## Task objective
Look for "October" in the records and copy every line that has it.

## Material provided
╭──
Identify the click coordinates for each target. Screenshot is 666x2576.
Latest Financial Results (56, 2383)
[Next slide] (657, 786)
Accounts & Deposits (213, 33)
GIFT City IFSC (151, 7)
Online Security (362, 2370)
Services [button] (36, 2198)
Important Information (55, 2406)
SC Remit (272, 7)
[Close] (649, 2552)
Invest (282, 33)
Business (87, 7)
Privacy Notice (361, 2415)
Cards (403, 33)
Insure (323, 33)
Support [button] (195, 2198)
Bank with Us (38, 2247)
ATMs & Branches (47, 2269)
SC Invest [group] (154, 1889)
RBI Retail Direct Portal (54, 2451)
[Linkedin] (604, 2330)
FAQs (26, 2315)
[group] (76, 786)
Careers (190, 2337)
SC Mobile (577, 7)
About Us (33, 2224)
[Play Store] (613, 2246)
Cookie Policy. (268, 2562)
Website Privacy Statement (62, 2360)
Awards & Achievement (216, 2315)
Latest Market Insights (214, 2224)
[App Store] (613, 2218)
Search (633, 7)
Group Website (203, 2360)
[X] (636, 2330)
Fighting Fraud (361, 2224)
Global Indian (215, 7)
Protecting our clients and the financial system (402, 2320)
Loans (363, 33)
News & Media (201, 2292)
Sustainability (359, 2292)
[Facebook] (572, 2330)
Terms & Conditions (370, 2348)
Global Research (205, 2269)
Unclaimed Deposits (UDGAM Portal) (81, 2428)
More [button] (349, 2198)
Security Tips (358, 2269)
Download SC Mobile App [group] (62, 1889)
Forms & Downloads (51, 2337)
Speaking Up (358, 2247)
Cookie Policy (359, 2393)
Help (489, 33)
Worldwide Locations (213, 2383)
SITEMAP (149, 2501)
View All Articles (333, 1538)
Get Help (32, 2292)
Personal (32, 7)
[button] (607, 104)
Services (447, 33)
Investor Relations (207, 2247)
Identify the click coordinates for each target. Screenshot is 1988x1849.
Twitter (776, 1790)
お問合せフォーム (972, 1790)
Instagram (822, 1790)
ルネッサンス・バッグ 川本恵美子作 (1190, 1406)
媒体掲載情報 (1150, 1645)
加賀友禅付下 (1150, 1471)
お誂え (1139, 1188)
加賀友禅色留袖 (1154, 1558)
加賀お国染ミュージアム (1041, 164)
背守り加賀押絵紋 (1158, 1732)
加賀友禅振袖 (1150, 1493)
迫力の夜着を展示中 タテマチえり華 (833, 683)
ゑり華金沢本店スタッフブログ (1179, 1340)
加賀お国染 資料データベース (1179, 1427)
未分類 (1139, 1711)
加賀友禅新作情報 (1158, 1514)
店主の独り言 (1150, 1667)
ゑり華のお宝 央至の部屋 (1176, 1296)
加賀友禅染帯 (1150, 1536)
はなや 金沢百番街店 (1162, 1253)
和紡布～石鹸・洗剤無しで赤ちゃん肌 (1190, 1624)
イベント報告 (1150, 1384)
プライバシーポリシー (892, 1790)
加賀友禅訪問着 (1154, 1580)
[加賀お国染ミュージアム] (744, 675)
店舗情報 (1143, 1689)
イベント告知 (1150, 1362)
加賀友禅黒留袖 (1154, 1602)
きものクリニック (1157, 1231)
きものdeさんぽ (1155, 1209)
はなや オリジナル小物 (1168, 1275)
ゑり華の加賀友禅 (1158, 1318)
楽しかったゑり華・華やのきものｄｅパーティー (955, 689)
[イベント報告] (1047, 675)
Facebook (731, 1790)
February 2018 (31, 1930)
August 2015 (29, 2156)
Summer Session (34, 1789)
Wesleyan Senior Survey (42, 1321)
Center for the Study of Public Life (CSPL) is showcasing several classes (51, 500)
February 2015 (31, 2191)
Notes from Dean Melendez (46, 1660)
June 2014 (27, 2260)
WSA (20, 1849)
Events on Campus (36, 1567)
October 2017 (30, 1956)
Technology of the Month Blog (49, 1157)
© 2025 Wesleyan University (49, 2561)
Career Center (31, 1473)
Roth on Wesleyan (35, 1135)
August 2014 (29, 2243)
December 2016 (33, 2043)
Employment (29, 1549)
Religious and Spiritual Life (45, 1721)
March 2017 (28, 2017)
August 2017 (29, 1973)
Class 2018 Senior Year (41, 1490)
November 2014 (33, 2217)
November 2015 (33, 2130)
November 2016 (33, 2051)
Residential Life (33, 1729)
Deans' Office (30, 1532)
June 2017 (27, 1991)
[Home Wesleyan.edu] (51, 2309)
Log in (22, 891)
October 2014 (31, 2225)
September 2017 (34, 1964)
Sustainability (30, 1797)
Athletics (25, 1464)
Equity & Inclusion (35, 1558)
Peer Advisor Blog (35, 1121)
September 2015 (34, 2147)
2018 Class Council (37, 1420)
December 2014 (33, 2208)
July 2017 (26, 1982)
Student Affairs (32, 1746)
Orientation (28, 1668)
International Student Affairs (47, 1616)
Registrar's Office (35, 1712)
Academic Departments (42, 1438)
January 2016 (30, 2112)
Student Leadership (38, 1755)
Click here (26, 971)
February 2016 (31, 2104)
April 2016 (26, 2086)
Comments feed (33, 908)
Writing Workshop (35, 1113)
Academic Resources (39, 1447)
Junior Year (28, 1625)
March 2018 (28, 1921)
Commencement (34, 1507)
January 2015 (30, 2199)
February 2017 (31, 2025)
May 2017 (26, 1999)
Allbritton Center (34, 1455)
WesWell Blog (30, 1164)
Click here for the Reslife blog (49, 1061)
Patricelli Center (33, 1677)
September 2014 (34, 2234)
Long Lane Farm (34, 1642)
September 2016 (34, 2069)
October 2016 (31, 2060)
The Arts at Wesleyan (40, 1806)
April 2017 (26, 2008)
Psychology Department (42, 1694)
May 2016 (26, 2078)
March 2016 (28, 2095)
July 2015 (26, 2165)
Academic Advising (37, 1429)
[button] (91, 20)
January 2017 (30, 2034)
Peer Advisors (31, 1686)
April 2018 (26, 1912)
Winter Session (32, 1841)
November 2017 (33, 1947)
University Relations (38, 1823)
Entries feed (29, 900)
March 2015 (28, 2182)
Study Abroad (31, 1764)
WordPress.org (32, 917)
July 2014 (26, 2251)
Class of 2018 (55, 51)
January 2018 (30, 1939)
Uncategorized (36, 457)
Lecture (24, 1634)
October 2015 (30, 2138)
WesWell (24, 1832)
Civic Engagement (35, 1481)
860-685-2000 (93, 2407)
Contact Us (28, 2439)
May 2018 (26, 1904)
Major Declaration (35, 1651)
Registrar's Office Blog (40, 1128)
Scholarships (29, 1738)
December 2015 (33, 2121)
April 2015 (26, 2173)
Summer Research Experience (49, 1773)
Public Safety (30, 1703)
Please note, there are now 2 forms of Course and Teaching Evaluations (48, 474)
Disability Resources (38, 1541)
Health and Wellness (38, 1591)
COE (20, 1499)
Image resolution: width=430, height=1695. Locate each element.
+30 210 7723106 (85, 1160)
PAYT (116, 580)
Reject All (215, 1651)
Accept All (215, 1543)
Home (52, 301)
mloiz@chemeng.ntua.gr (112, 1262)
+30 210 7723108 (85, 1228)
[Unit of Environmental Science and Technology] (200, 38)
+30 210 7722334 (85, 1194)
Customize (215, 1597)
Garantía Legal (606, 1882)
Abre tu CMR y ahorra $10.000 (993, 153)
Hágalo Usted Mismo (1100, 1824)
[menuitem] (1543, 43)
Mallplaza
╰──
## Task result
October 2017 (30, 1956)
October 2014 (31, 2225)
October 2016 (31, 2060)
October 2015 (30, 2138)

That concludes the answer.